Se detuvo y nos miramos. -¿Conoces esa oración? -preguntó.

No respondí.

– Muy bien -dijo con tristeza-. En ese caso te recitaré otra, la plegaria pronunciada por el padre de Juan, Zacarías el sacerdote, cuando bautizó a Juan.

No dije nada.

– «Bendito el Señor Dios de Israel, porque ha visitado y traído la redención a Su pueblo. Ha suscitado una fuerza para nuestra salvación en la casa de David, Su siervo, tal como había prometido desde tiempos antiguos por boca de los santos profetas. -Se interrumpió y bajó la vista unos instantes. Tragó saliva y continuó-: Salvación… de nuestros enemigos y de las manos de todos los que nos odian… Y tú, niño, serás llamado profeta del Altísimo, porque irás delante del Señor para preparar Sus caminos…» -Se detuvo, incapaz de continuar-. ¿De qué sirve todo esto? -susurró. Se puso en pie y me volvió la espalda.

Yo continué las letanías, tal como las conocía.

– «Para dar a su pueblo conocimiento de salvación por el perdón de sus pecados -dije-. Por la tierna misericordia de Dios.»

Se volvió para mirarme, asombrado. Yo continué:

– «El hará que nos visite una luz de lo alto, a fin de iluminar a los que se hallan sentados en las tinieblas y las sombras de la muerte, y guiar nuestros pasos por el camino de la paz.»

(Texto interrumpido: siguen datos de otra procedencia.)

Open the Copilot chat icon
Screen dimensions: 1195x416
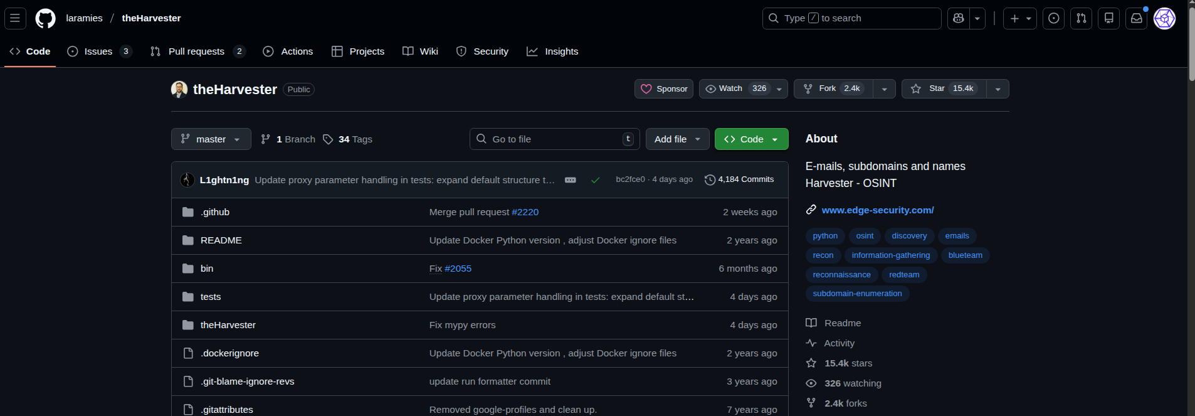pos(958,18)
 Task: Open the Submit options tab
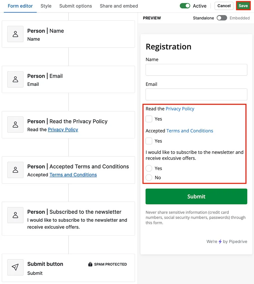click(76, 6)
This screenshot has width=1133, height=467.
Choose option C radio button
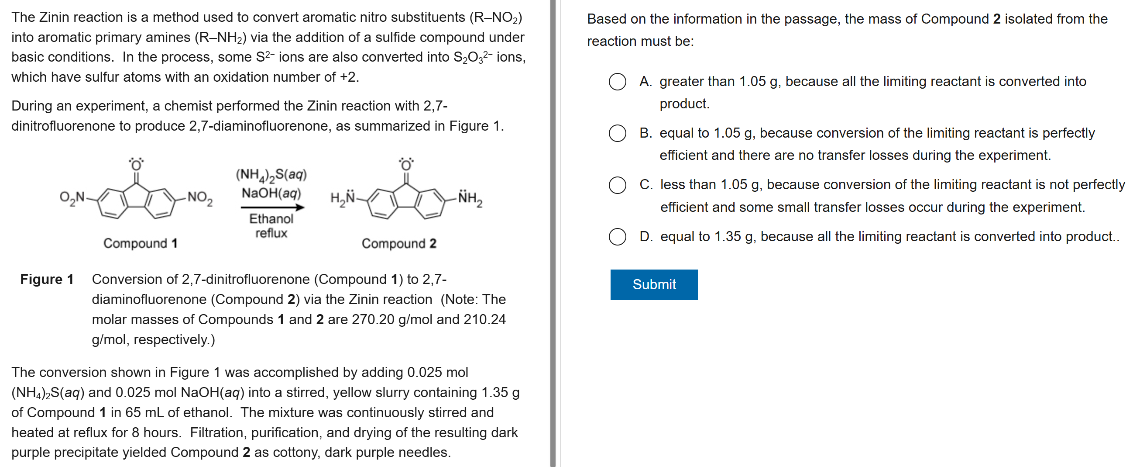617,185
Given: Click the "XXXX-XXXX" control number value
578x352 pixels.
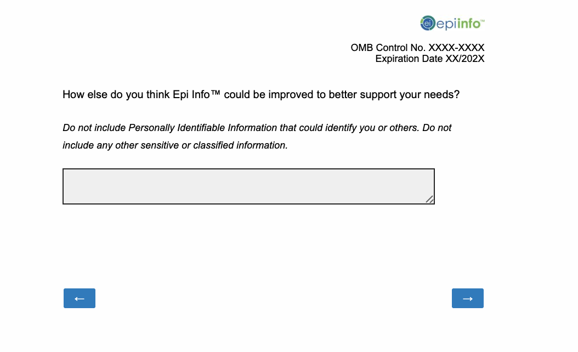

Se echó atrás y palideció.

– Por el camino de la paz, Jasón -dije-. Por el camino de la paz. -¿Pero dónde está tu primo? -preguntó-. ¿Dónde está Juan, que ha de ser el Profeta? Los soldados de Pondo Pilatos acampan frente a Jerusalén esta noche. Nos lo han dicho las hogueras encendidas a la puesta del sol. ¿Qué vais a hacer?

Me crucé de brazos y observé su actitud, llena de fervor y furia. Bebió el resto de su vino y dejó la taza sobre el banco, pero cayó y se rompió. Me quedé mirando los pedazos. Él ni siquiera los vio. No había oído romperse la taza.